• Given problem:
Select every line in the stored data that contains the word "arrow", and copy each one.

Stored data:
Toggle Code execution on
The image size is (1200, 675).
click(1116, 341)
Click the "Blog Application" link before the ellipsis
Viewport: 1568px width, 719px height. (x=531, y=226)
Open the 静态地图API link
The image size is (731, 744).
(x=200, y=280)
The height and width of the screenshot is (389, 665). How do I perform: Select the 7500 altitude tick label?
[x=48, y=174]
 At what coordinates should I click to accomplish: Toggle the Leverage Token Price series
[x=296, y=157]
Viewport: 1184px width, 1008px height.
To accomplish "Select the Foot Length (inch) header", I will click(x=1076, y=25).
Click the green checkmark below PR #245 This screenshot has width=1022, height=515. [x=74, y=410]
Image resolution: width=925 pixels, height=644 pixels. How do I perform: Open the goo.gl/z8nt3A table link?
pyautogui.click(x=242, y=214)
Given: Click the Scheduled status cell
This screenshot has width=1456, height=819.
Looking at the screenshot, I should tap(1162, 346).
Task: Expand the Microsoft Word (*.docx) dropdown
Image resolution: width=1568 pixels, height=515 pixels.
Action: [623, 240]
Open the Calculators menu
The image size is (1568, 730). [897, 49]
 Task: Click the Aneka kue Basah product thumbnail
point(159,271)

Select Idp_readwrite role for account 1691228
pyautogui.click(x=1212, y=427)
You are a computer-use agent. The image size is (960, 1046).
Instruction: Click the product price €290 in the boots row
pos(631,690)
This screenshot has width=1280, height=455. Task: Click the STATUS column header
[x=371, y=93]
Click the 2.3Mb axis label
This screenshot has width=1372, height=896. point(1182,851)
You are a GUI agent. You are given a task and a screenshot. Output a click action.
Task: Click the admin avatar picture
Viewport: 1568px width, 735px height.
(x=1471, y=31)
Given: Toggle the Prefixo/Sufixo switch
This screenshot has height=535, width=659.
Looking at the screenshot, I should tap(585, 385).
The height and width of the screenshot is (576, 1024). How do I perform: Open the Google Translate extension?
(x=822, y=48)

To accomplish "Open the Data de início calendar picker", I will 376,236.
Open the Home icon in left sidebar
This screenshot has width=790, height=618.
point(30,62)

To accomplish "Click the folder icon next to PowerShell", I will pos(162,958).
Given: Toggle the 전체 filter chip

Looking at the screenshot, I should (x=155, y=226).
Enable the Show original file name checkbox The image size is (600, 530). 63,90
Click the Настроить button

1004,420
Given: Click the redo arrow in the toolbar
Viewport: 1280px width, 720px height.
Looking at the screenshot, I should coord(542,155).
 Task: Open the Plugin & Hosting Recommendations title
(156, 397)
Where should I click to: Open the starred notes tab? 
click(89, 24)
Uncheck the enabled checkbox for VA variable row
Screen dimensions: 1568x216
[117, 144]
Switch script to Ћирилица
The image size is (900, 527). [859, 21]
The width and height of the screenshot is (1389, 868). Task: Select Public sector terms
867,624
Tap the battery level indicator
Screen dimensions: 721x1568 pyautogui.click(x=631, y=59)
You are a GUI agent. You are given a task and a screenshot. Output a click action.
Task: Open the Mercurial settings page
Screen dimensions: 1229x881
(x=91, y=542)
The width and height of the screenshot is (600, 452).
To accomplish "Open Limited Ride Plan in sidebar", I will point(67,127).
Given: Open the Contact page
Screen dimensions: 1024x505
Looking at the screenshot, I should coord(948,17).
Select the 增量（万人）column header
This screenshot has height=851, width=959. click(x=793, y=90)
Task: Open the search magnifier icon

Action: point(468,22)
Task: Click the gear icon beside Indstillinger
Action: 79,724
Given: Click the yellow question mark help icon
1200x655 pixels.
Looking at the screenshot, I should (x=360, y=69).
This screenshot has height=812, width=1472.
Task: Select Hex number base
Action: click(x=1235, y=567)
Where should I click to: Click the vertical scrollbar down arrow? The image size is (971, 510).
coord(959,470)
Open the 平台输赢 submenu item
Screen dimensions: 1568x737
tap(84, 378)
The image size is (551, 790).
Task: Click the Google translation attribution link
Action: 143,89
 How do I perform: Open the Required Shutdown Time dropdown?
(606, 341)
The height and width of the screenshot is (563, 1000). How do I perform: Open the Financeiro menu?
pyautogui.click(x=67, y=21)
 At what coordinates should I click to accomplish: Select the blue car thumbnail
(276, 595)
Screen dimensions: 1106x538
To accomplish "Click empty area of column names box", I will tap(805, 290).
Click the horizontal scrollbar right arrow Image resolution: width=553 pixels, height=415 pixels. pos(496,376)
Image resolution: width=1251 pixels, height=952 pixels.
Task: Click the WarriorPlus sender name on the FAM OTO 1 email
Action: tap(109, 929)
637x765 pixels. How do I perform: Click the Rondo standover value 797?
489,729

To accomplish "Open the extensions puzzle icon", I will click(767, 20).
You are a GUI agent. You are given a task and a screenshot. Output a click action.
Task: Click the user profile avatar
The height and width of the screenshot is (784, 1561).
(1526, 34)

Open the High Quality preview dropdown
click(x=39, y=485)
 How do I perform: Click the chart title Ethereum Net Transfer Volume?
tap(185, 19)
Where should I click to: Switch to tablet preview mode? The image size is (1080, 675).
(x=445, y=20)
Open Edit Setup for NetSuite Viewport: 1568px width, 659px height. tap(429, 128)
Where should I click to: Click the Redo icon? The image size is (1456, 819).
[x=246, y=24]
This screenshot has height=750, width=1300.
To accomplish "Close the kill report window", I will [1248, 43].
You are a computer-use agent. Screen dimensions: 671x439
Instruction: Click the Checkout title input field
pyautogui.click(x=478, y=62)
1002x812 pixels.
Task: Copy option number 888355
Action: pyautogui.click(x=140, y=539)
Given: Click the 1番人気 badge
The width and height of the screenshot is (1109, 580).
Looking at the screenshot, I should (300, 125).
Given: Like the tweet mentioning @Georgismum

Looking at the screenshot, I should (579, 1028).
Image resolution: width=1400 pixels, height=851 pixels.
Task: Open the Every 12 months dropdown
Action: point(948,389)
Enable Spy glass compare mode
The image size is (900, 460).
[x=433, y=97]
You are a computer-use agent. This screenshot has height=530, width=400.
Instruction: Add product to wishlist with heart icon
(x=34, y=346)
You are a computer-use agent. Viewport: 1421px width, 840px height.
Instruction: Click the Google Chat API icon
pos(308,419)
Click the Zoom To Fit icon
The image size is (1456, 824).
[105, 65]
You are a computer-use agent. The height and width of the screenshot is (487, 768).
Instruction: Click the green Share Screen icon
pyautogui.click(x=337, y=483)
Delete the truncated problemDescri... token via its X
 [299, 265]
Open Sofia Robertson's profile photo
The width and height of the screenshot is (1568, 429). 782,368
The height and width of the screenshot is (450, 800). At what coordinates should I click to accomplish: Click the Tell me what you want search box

• Task output:
Given: Click the redo arrow in the toolbar
Where should I click to: Click the vertical scrollbar down arrow? The image size is (971, 510).
Click the horizontal scrollbar right arrow Image resolution: width=553 pixels, height=415 pixels. pos(496,376)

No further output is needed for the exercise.